Collected data ::
>>>>>

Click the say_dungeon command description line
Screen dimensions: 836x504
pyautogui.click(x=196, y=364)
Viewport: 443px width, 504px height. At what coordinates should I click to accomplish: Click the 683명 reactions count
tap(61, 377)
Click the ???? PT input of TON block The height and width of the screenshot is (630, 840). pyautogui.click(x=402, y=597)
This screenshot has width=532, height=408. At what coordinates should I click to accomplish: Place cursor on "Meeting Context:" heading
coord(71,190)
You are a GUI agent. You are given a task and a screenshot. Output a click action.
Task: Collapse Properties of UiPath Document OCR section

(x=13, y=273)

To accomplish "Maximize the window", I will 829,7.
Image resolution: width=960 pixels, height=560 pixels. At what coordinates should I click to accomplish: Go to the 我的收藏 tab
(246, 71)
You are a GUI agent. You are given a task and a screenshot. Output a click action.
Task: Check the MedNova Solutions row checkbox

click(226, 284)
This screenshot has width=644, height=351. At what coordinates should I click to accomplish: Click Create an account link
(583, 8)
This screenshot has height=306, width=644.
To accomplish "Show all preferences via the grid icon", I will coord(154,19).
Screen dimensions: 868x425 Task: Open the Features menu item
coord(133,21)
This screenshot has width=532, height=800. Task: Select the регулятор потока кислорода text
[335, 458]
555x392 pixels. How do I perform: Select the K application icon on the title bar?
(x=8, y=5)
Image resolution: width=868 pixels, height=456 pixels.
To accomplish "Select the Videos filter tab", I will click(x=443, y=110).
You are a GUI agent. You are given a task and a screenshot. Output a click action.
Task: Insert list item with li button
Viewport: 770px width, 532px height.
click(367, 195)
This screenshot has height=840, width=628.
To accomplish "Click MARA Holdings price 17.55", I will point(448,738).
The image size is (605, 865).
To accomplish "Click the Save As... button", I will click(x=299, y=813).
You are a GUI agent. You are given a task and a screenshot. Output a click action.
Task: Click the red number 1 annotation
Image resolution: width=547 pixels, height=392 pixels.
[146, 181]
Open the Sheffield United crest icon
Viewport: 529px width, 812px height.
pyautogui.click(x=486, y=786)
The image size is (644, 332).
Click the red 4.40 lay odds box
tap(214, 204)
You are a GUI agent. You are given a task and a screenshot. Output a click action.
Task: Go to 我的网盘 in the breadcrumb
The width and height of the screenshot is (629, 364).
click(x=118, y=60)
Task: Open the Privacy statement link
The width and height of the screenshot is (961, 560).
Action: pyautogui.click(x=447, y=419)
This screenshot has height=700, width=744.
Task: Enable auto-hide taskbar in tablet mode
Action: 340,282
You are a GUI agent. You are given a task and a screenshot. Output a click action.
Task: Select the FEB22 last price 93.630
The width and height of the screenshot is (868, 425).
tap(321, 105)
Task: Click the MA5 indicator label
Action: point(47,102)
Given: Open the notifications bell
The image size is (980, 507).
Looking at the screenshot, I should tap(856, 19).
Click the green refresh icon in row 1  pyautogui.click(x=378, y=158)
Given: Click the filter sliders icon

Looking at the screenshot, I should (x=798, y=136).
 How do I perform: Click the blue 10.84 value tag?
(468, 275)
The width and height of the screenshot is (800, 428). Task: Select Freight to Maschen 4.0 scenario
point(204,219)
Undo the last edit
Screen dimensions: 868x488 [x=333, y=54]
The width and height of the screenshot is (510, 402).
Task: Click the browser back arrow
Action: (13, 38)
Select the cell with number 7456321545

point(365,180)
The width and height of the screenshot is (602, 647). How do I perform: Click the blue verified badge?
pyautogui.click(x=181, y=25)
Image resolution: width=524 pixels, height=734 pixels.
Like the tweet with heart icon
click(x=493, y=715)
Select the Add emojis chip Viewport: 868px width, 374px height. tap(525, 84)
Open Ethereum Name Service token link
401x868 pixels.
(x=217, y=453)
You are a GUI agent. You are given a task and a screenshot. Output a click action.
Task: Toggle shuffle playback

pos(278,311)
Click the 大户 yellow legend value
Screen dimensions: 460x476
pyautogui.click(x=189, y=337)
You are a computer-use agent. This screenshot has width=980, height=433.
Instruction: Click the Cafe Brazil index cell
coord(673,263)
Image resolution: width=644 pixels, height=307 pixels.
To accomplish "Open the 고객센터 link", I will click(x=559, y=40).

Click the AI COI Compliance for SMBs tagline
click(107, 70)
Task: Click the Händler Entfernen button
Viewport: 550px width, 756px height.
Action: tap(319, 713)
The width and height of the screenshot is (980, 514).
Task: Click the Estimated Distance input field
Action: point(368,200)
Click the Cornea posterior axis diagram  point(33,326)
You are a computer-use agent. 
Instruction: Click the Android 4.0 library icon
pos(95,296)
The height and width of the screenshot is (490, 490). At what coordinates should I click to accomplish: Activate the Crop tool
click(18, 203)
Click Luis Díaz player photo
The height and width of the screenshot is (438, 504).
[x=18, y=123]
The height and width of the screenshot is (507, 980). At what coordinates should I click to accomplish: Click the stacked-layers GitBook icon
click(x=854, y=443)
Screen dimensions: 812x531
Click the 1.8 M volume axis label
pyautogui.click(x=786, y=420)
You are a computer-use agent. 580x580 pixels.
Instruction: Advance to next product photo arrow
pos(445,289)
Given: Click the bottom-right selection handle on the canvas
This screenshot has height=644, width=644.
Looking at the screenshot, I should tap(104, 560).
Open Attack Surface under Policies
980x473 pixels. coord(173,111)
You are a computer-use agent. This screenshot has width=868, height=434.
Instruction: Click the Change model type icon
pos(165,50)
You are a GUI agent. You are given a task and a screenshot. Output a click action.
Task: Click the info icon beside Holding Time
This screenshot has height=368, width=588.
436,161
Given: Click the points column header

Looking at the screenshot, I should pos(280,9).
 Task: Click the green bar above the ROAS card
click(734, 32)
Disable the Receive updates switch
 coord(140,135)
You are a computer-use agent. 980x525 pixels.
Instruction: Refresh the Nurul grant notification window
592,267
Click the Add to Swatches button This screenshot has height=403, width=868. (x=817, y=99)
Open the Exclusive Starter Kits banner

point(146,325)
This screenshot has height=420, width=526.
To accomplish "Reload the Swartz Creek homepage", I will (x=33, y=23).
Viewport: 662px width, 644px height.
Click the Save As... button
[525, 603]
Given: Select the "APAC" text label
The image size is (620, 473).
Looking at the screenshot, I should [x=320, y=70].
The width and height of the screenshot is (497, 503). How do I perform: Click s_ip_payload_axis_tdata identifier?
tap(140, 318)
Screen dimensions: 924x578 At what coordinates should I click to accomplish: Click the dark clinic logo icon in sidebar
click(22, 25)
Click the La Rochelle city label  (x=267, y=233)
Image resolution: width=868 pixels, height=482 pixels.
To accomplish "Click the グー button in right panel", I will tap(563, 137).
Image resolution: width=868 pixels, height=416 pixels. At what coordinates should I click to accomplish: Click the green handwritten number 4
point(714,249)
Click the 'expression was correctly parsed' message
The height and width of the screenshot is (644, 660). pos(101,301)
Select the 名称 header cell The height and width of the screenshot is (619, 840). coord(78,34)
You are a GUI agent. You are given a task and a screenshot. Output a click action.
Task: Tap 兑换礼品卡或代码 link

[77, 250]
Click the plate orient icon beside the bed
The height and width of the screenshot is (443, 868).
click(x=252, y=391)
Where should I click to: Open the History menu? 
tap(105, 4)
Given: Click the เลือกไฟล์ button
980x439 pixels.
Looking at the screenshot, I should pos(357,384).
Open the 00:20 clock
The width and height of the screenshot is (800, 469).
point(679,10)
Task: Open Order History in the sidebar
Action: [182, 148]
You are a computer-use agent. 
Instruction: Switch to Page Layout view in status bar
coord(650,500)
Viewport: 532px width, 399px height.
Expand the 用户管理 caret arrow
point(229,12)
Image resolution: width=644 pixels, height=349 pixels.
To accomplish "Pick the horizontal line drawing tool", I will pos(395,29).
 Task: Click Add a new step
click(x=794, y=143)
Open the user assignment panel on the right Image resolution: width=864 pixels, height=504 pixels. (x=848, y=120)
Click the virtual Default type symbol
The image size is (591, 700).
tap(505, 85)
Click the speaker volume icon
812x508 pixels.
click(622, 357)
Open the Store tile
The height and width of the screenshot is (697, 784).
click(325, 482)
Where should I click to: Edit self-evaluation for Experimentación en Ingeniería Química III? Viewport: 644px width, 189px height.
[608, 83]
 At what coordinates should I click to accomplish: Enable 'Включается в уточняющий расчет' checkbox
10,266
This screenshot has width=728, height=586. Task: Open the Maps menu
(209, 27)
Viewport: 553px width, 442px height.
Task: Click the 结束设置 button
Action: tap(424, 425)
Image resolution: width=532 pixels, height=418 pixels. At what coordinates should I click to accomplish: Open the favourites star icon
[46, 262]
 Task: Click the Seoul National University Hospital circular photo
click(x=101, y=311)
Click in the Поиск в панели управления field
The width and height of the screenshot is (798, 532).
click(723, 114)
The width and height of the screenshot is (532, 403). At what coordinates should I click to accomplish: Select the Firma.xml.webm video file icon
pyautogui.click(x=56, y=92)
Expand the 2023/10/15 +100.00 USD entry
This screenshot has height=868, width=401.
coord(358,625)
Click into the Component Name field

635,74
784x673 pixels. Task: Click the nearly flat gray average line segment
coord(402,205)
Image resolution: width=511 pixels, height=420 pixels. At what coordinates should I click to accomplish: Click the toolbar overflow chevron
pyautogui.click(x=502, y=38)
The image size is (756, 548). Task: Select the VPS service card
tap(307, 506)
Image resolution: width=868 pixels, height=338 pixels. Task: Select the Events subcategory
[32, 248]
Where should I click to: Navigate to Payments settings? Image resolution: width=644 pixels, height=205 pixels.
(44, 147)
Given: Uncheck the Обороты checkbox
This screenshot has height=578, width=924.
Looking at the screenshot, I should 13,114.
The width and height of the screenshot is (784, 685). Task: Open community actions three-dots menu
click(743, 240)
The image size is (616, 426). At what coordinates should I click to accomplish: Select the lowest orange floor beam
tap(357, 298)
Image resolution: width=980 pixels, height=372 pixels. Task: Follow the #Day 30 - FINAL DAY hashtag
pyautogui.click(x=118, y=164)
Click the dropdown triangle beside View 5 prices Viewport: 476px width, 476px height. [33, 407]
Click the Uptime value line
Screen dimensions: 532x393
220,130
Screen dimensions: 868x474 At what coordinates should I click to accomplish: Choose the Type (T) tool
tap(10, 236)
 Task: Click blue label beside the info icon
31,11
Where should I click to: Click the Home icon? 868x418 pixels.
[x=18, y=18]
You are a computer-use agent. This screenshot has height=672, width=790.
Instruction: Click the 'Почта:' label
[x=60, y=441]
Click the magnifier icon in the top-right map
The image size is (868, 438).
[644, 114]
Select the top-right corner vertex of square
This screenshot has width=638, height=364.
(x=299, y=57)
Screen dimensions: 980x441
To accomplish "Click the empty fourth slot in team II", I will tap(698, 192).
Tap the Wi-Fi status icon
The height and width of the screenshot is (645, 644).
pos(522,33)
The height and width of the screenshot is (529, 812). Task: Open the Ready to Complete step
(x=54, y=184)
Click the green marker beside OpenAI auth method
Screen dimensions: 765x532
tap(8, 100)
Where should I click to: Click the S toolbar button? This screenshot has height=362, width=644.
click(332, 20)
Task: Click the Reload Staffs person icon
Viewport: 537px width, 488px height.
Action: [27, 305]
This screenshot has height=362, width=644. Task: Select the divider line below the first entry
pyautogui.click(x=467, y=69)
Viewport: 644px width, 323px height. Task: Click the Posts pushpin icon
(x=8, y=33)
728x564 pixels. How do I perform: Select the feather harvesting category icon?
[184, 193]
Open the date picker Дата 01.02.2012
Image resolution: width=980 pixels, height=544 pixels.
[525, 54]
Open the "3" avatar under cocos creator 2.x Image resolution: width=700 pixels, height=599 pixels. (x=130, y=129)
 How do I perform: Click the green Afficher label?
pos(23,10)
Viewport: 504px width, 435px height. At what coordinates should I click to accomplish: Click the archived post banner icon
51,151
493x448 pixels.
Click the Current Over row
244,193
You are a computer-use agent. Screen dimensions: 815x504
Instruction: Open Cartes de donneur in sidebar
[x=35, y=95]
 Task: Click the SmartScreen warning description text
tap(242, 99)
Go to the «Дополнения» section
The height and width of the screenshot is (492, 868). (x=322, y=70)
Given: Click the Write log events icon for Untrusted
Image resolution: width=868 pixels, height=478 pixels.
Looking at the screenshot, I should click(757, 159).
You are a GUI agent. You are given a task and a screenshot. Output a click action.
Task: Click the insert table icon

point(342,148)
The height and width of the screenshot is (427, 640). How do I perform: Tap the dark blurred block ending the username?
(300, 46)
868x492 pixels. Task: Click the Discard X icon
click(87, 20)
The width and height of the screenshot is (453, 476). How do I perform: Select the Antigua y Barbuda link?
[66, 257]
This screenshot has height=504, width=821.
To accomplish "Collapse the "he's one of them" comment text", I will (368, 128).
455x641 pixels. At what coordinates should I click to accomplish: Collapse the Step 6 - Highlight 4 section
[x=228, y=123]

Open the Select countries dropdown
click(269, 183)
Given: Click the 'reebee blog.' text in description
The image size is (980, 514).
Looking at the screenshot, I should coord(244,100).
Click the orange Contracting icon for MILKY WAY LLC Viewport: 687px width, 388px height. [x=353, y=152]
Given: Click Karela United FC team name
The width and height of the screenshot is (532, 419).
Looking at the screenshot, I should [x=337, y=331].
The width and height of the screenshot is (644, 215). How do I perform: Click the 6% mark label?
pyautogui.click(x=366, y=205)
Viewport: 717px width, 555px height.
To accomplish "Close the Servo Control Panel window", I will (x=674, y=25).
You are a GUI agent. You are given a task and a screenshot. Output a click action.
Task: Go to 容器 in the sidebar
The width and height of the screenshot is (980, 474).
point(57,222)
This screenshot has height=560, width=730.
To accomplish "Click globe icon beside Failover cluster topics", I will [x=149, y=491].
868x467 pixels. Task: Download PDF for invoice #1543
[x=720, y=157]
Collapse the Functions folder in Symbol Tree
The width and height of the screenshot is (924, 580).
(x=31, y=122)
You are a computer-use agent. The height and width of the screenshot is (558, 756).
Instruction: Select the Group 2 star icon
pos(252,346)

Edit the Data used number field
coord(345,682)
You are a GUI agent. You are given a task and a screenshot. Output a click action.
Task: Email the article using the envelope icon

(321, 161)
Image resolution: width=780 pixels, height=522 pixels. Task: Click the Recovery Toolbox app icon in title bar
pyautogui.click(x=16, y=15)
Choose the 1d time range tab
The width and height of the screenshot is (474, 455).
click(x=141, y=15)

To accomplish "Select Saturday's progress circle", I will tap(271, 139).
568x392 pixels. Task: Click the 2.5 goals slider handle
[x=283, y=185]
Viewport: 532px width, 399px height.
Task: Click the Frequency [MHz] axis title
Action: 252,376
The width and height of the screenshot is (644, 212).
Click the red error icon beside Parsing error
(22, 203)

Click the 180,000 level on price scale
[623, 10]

<<<<<

What you have to do ::
Repeat word for word the lines above that run from the line containing "The width and height of the screenshot is (784, 685)." through the line containing "Click the green marker", both ends included, and nothing else.

Finished exercise ::
The width and height of the screenshot is (784, 685). Task: Open community actions three-dots menu
click(743, 240)
The image size is (616, 426). At what coordinates should I click to accomplish: Select the lowest orange floor beam
tap(357, 298)
Image resolution: width=980 pixels, height=372 pixels. Task: Follow the #Day 30 - FINAL DAY hashtag
pyautogui.click(x=118, y=164)
Click the dropdown triangle beside View 5 prices Viewport: 476px width, 476px height. [33, 407]
Click the Uptime value line
Screen dimensions: 532x393
220,130
Screen dimensions: 868x474 At what coordinates should I click to accomplish: Choose the Type (T) tool
tap(10, 236)
 Task: Click blue label beside the info icon
31,11
Where should I click to: Click the Home icon? 868x418 pixels.
[x=18, y=18]
You are a computer-use agent. This screenshot has height=672, width=790.
Instruction: Click the 'Почта:' label
[x=60, y=441]
Click the magnifier icon in the top-right map
The image size is (868, 438).
[644, 114]
Select the top-right corner vertex of square
This screenshot has width=638, height=364.
(x=299, y=57)
Screen dimensions: 980x441
To accomplish "Click the empty fourth slot in team II", I will tap(698, 192).
Tap the Wi-Fi status icon
The height and width of the screenshot is (645, 644).
pos(522,33)
The height and width of the screenshot is (529, 812). Task: Open the Ready to Complete step
(x=54, y=184)
Click the green marker beside OpenAI auth method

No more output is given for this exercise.